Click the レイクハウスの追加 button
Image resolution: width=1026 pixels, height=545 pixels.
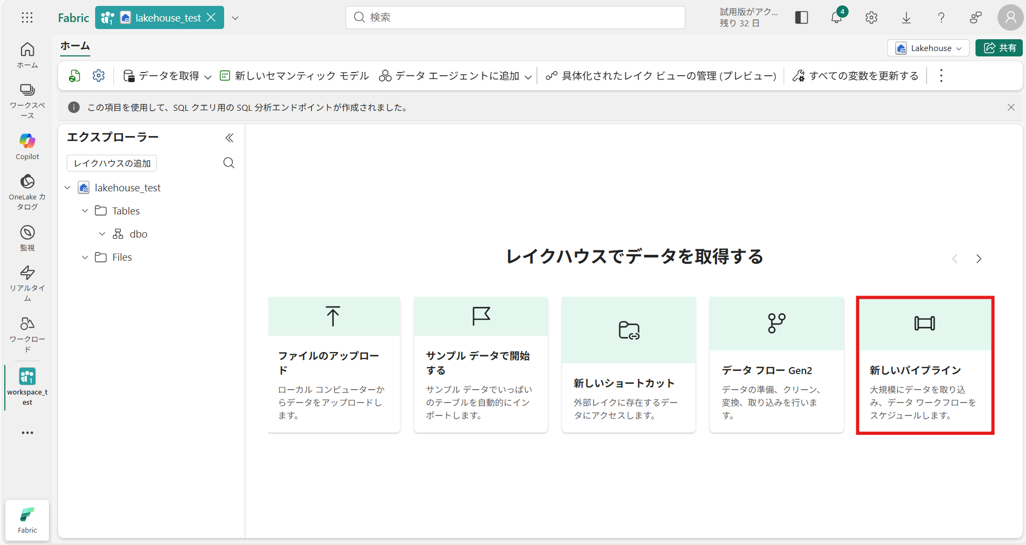coord(112,163)
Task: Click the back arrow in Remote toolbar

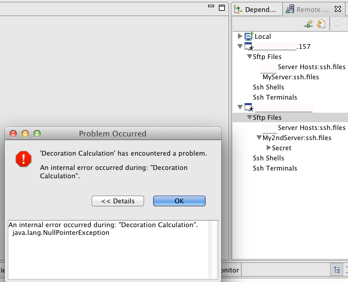Action: (x=338, y=24)
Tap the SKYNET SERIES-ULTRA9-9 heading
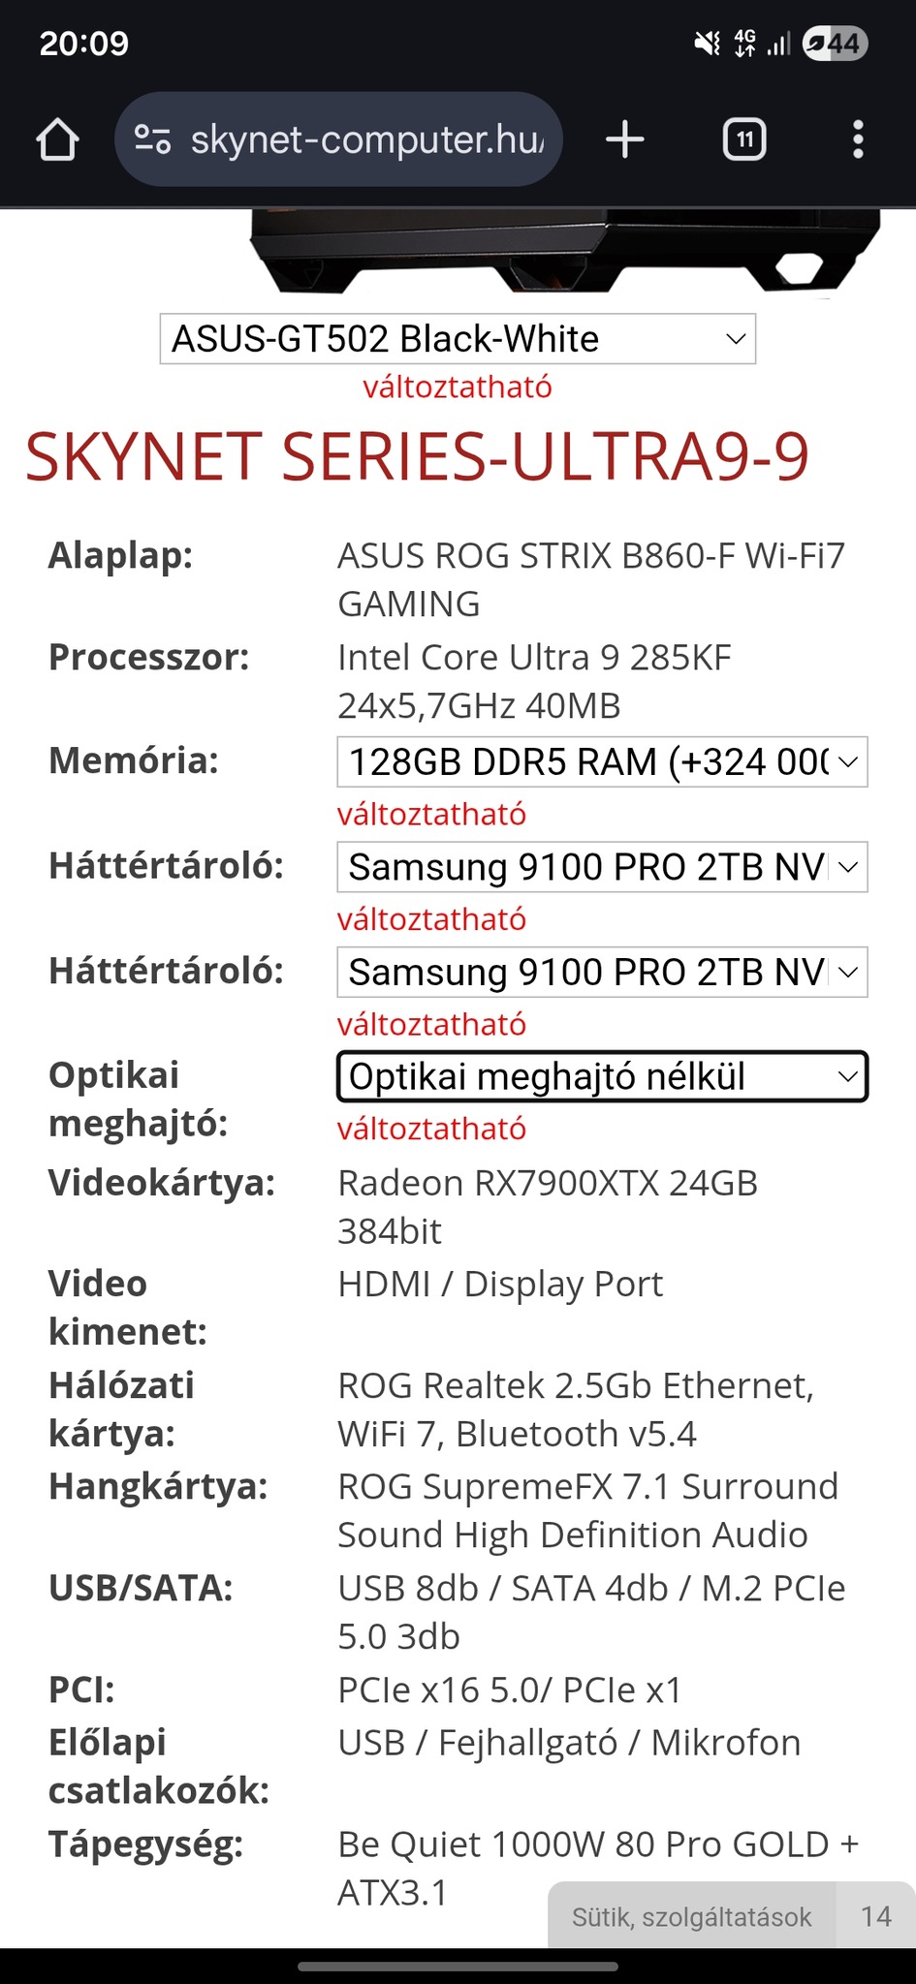Image resolution: width=916 pixels, height=1984 pixels. click(x=417, y=457)
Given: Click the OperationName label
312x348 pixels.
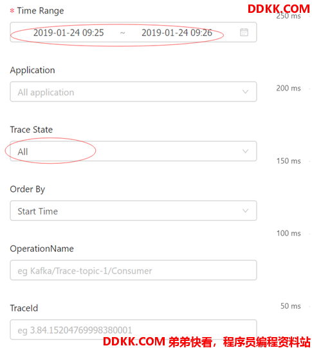Looking at the screenshot, I should pos(42,248).
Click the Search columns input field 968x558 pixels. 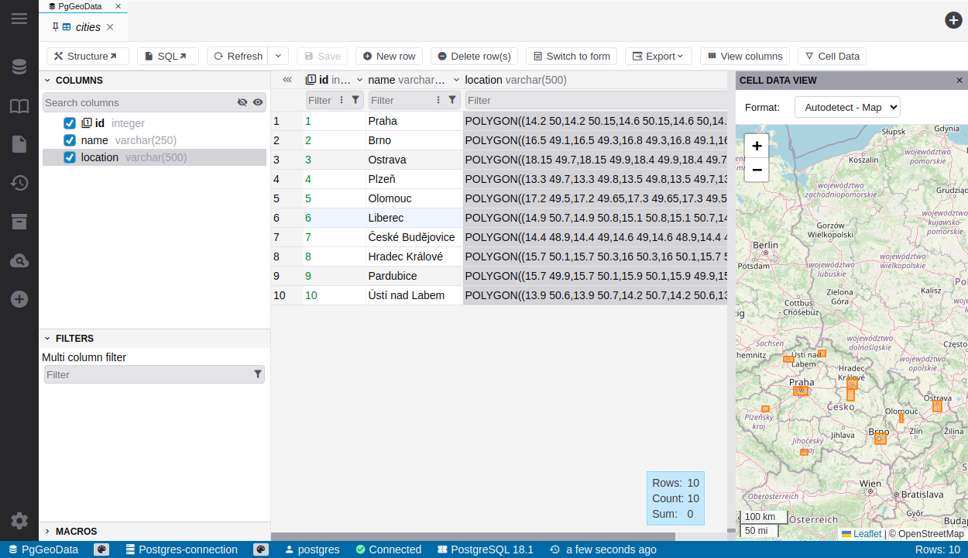pyautogui.click(x=139, y=102)
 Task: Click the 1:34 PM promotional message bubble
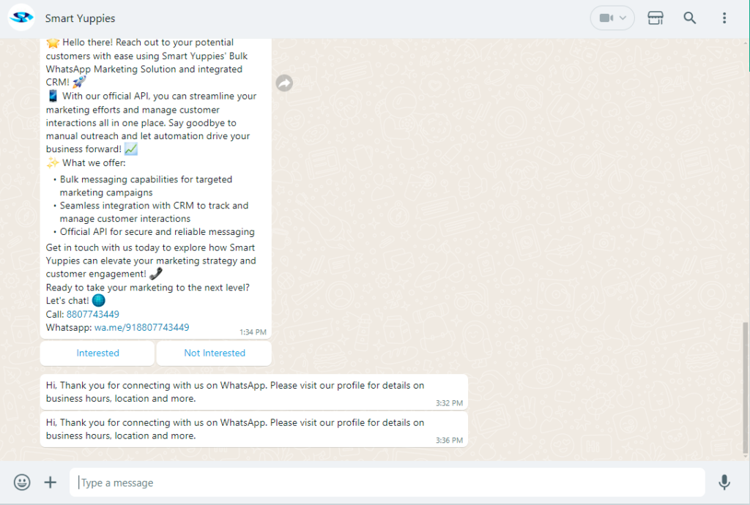(x=155, y=183)
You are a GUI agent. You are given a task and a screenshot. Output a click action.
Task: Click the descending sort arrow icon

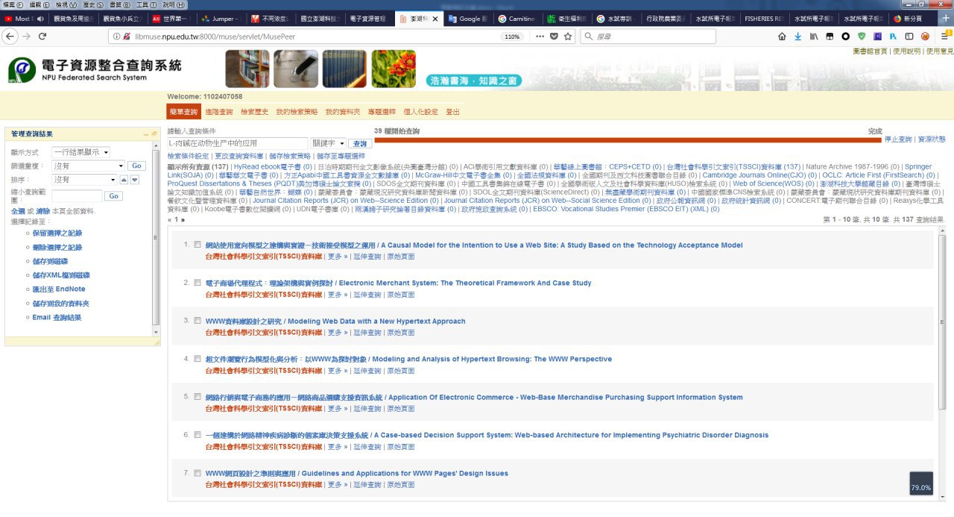135,180
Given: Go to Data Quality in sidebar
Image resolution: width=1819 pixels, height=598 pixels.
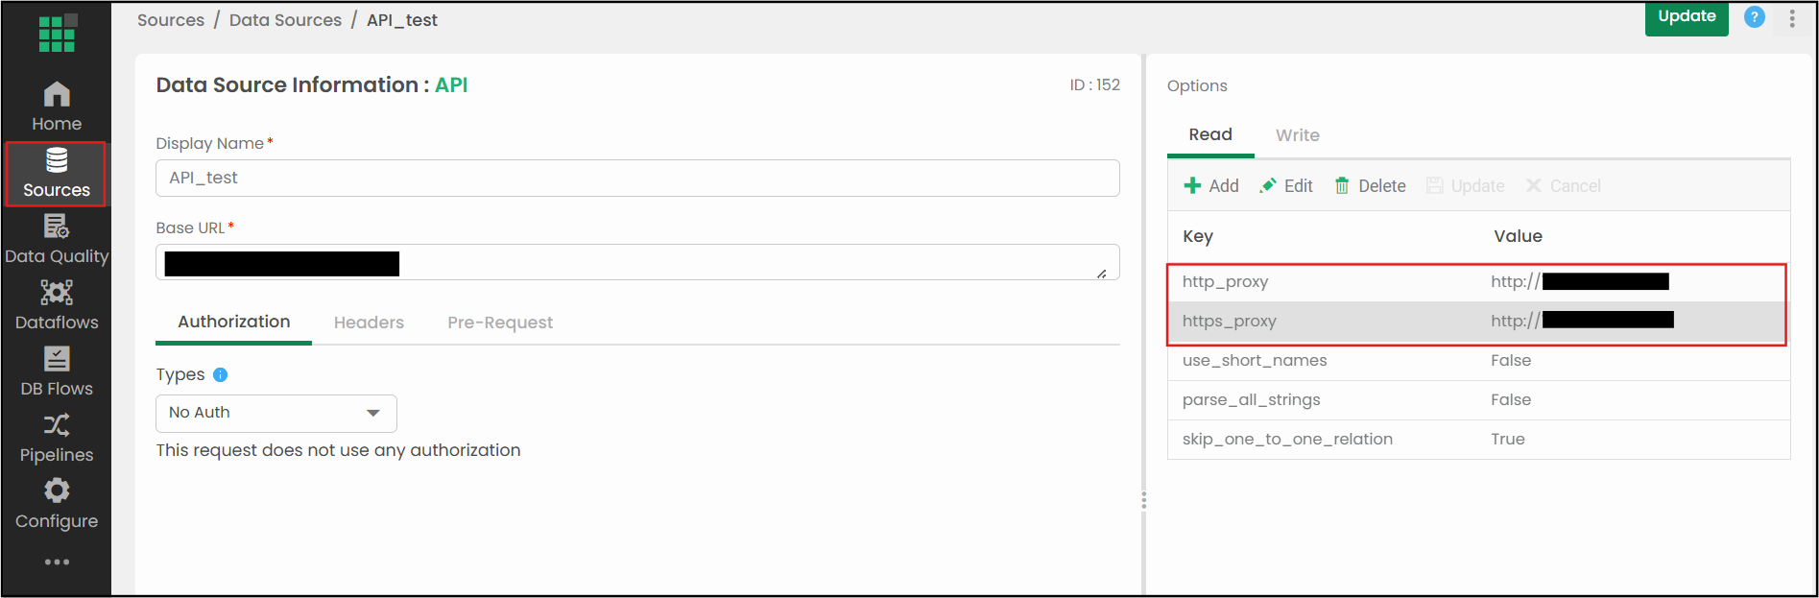Looking at the screenshot, I should pyautogui.click(x=57, y=240).
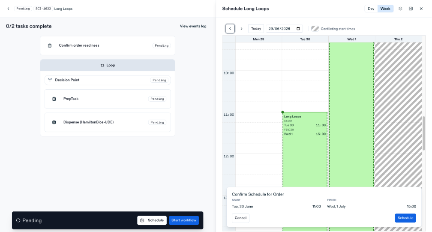Click the Decision Point branch icon
The image size is (432, 232).
pyautogui.click(x=50, y=80)
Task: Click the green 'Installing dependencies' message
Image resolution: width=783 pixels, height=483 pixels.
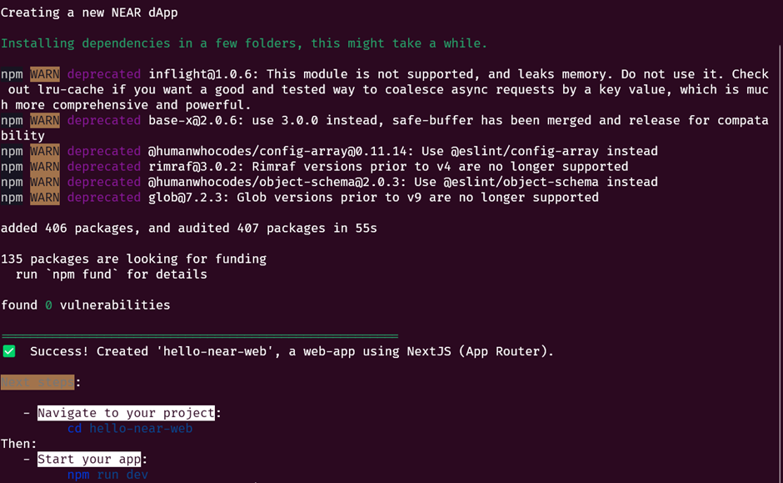Action: pyautogui.click(x=243, y=43)
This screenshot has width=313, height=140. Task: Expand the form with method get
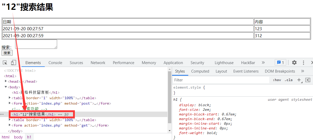tap(10, 125)
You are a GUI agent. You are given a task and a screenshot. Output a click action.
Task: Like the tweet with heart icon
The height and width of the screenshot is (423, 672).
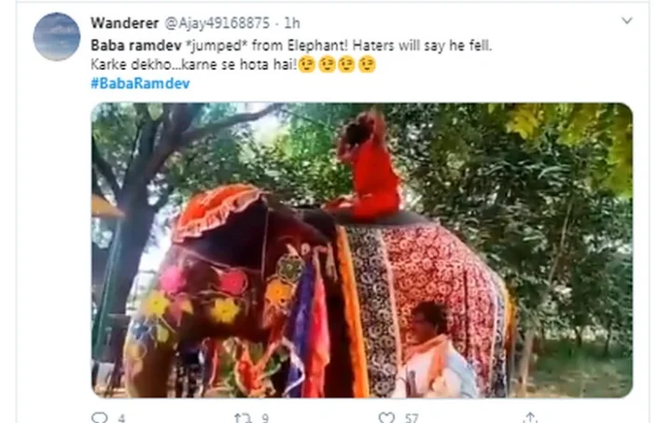[x=386, y=417]
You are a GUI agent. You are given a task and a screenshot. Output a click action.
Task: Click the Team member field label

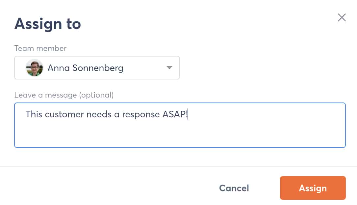coord(40,48)
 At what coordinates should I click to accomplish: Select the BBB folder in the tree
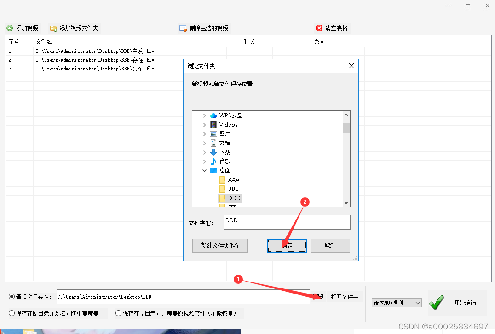233,189
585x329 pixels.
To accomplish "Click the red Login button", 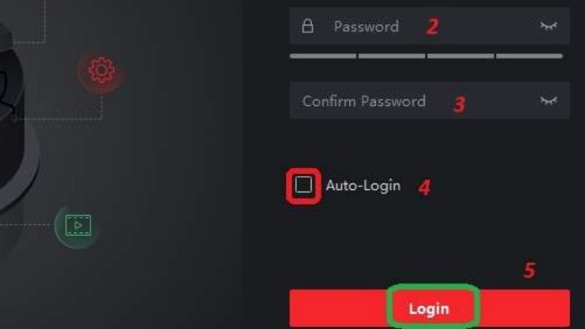I will coord(429,309).
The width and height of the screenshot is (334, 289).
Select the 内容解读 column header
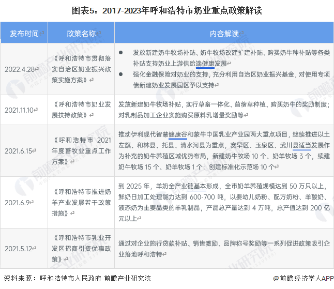[224, 34]
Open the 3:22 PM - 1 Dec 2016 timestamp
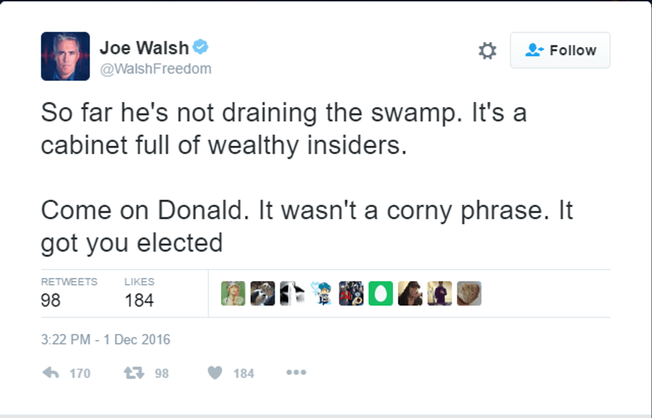 (x=105, y=339)
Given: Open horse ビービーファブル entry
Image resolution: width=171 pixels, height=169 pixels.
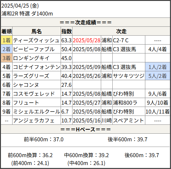Looking at the screenshot, I should pyautogui.click(x=34, y=49).
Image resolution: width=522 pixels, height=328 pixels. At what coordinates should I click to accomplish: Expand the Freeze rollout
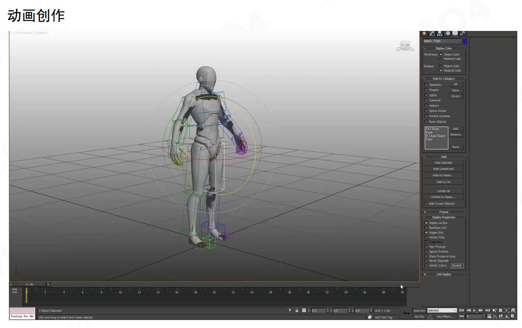coord(443,212)
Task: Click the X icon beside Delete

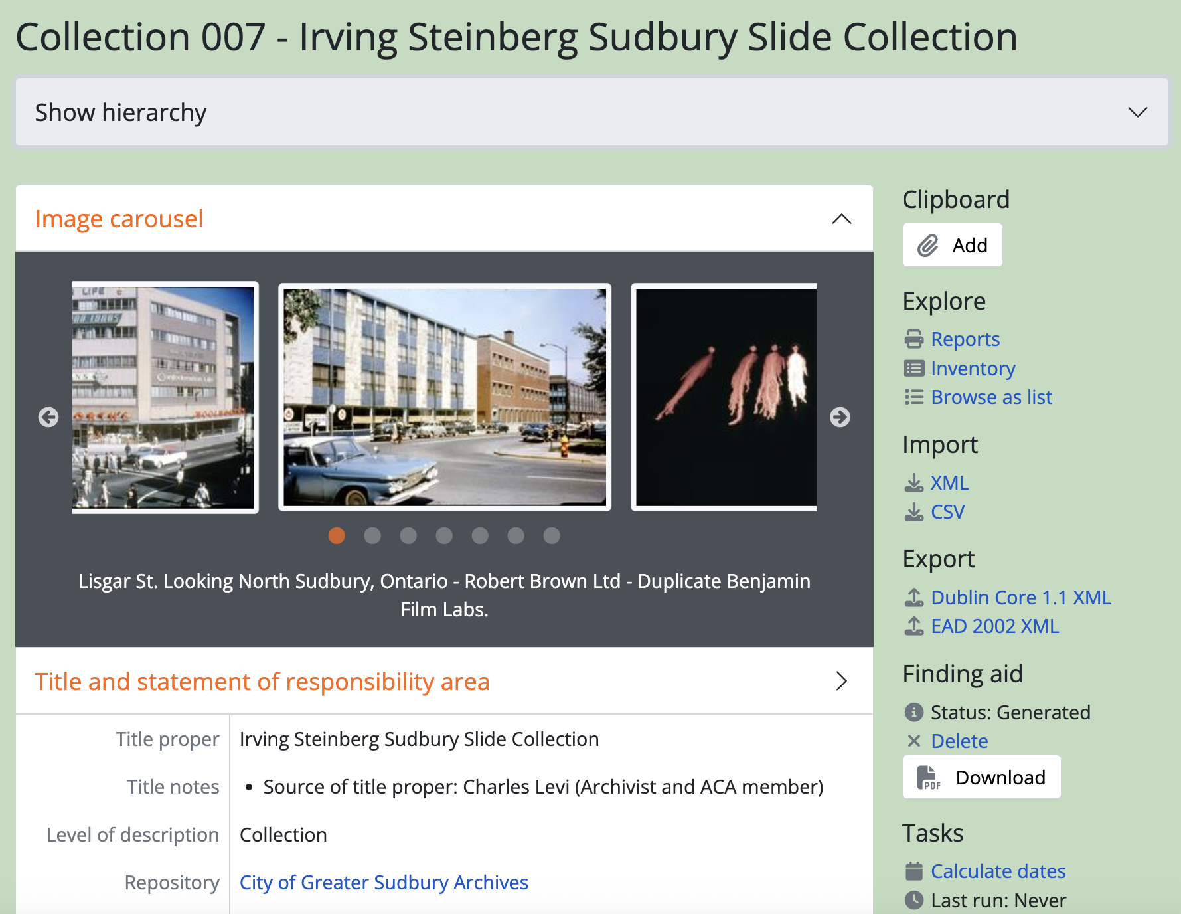Action: tap(914, 741)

**Action item**
Starting with the line that has "Task: Click the 1:34" and going on through the line that has "Given: Go to Data Quality in sidebar", transcribe the records above exactly, but skip the pictures.

**Task solution**
 Task: Click the 1:34 PM promotional message bubble
(x=155, y=183)
You are a GUI agent. You are given a task and a screenshot. Output a click action.
Task: Click the descending sort arrow icon

135,180
Given: Go to Data Quality in sidebar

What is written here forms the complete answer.